Walla Walla onions (Allium cepa) are so sweet and juicy that some people bite right into them, eating them like apples, and they are a great treat to grow in your own backyard. Originally from Spain, they were first planted in the U.S. near Walla Walla, Washington in the early 1900s. One of the most popular sweet onions, it is usually ready to harvest 125 days after planting. This cultivar prefers the long days of northern climates, but it can be grown throughout the U.S. with proper care. While most onions are grown strictly for culinary use, the Walla Walla produces a large, rounded cluster of white blooms at the end of a long stem.

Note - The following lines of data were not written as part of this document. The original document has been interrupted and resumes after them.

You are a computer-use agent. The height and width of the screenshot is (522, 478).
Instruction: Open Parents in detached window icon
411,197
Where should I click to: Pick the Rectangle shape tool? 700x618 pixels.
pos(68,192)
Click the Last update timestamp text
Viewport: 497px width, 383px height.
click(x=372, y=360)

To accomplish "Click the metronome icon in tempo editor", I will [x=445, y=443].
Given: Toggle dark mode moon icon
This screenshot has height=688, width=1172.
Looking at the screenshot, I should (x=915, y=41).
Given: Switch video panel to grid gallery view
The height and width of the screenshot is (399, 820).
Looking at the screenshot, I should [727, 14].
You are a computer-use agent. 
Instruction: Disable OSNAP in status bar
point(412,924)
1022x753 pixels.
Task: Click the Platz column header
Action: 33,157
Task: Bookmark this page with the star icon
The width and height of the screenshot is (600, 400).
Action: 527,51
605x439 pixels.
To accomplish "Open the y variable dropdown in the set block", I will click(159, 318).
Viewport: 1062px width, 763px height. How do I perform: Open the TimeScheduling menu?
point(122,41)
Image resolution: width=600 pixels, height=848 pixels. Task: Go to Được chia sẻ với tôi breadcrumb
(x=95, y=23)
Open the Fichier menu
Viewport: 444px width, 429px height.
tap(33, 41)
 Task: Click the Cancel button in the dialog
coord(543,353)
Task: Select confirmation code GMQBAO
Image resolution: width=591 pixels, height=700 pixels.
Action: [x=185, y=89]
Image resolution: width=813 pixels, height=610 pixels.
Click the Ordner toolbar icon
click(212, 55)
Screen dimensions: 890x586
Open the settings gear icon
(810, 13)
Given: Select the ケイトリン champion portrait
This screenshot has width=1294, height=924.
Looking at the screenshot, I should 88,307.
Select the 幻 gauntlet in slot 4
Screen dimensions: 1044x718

Walla Walla onions are normally planted from sets, or small bulbs, in early spring. Plant them in loose, well-drained soil in an area that receives full sun. The onions prefer mildly acidic soil with a pH range of 6.1 to 6.5. Place the sets just beneath the surface, with the top of the bulbs still visible. Space them 6 inches apart in rows that are 8 inches apart. In USDA zones 5 to 10, they can also be planted in fall, overwintered in the ground and harvested the following summer.
Slow, deep watering helps to promote healthy roots. Give the plants about an inch of water per week. You can also add a thin layer of mulch to reduce water evaporation, but keep mulch at least an inch away from stems. You should keep the area weed-free to prevent competition with the onion’s shallow roots. Apply a balanced fertilizer, such as 10-10-10, in early summer for better growth. The hollow stems of the plant can be harvested for use as green onions when they are 8 inches high. The entire plant can be harvested at any time, but the bulbs underground will have reached full size when the tops die back. The mature onions sometimes grow as large as 4 inches in diameter. After digging up the onions, let them dry in full sun for about four days. Then move them to screens or racks in a dark, dry location. Walla Walla onions don’t keep well; use them within a month.
The most common problems faced by Walla Walla onions are fungal spots, blights and blotches. They also suffer from root, stem, crown and collar rots. Proper spacing between plants helps prevent fungal infections. Avoid overhead watering, and water in the morning to give the foliage time to dry before nightfall. Use fungicides if cultural controls aren’t sufficient. Despite the onion’s sweet deliciousness, deer and rabbits usually leave it alone, so pest control should not be a major issue.